### WHAT YOU SHOULD DO
For this exercise, copy all the data exactly and include none of the pictures.

(RECORDS FOR THE TASK Opens)

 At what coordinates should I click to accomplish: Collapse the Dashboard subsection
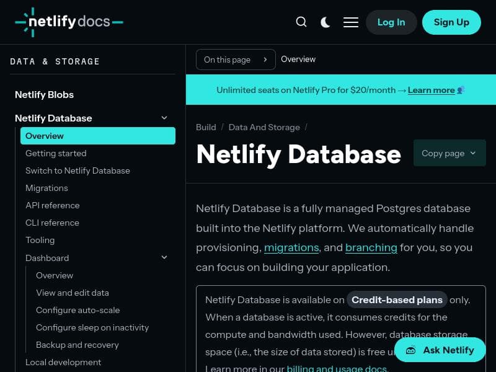164,257
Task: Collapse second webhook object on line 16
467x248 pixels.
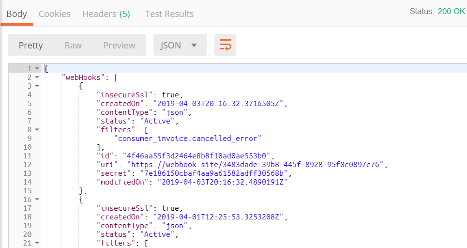Action: click(37, 200)
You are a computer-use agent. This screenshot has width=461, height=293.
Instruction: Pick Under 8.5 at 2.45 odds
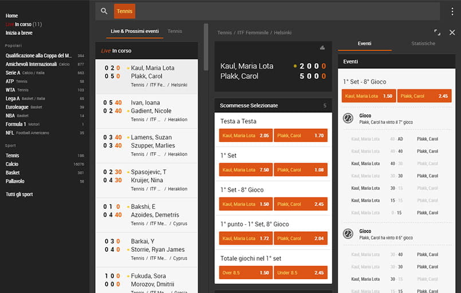(x=301, y=273)
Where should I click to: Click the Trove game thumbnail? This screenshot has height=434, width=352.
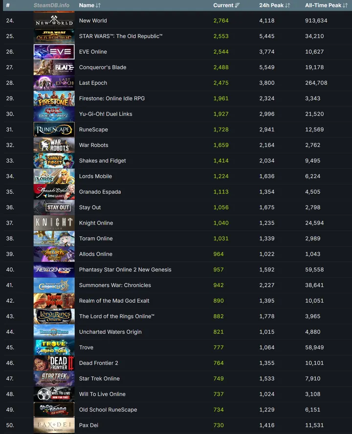[x=54, y=347]
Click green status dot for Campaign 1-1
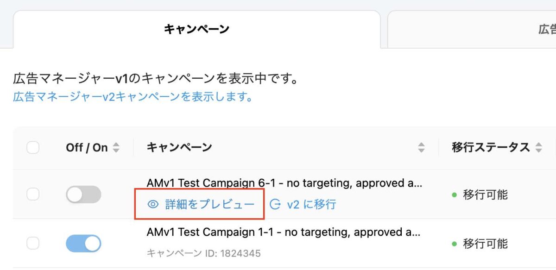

(RECORDS FOR THE TASK Closes)

### SOLUTION TO THIS PROBLEM
 At what coordinates should I click to accomplish: Collapse the Dashboard subsection
164,257
Task: Collapse second webhook object on line 16
467x248 pixels.
Action: click(37, 200)
You are a computer-use agent. This screenshot has width=461, height=293.
Instruction: Pick Under 8.5 at 2.45 odds
(x=301, y=273)
Where should I click to: Click the Trove game thumbnail? This screenshot has height=434, width=352.
[x=54, y=347]
Click green status dot for Campaign 1-1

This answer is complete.